The reply must repeat each entry exactly and contain no pictures.

(Beginning of Data supplied)

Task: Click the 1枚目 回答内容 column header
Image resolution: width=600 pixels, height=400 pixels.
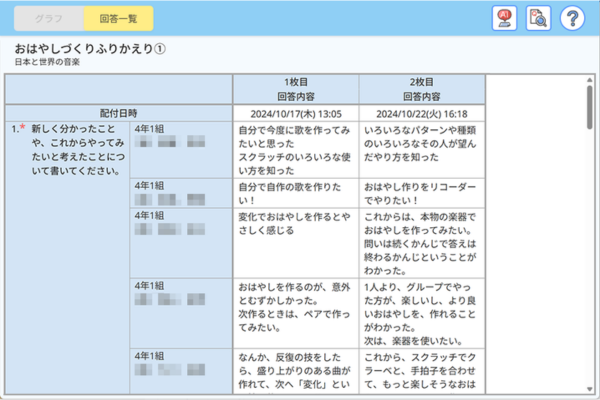Action: [x=296, y=88]
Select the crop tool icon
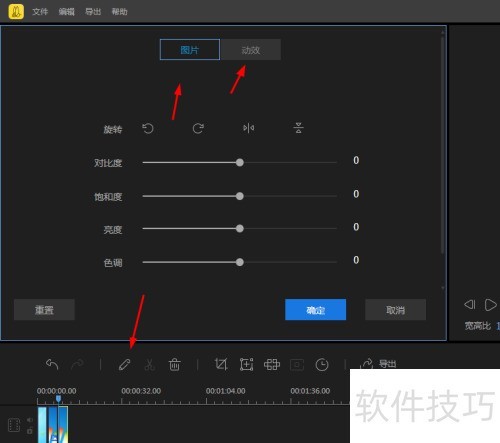Image resolution: width=500 pixels, height=443 pixels. pyautogui.click(x=221, y=364)
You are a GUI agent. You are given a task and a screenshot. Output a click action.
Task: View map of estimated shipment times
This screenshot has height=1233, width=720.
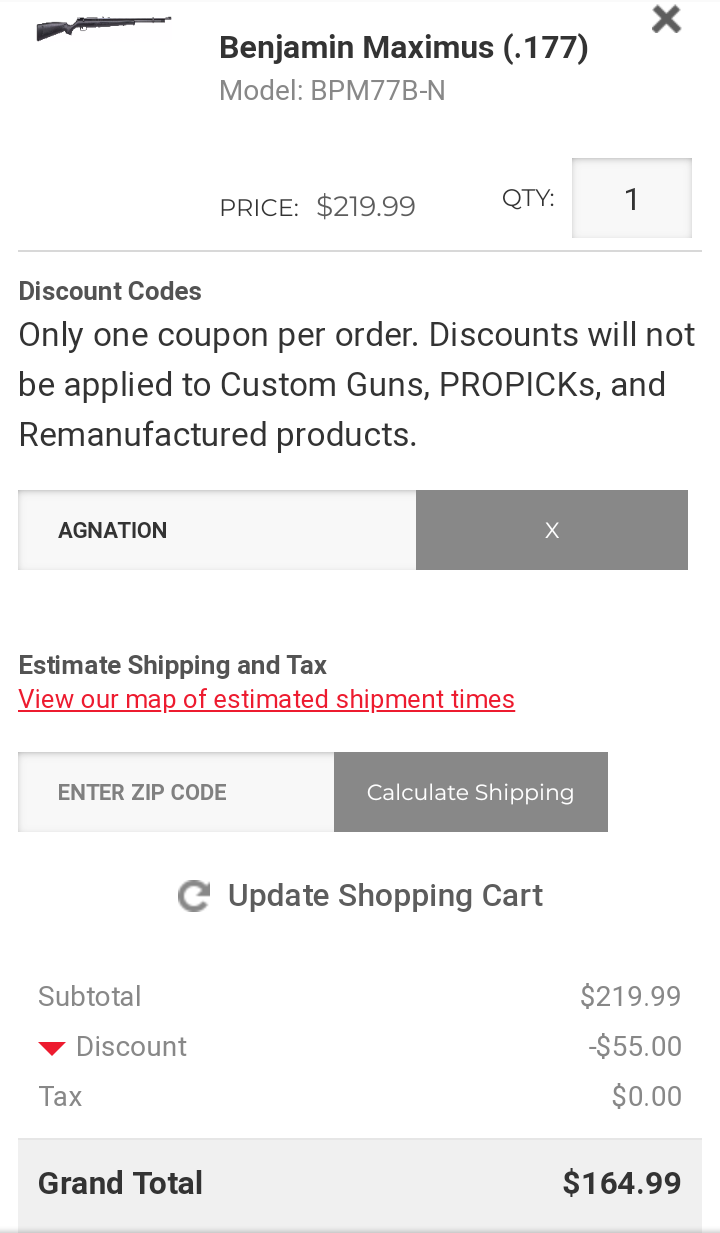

(End of Data supplied)

Completed exercise:
Task: Click the 1枚目 回答内容 column header
Image resolution: width=600 pixels, height=400 pixels.
Action: [x=296, y=88]
Select the crop tool icon
Image resolution: width=500 pixels, height=443 pixels. pyautogui.click(x=221, y=364)
You are a GUI agent. You are given a task and a screenshot. Output a click action.
Task: View map of estimated shipment times
This screenshot has height=1233, width=720.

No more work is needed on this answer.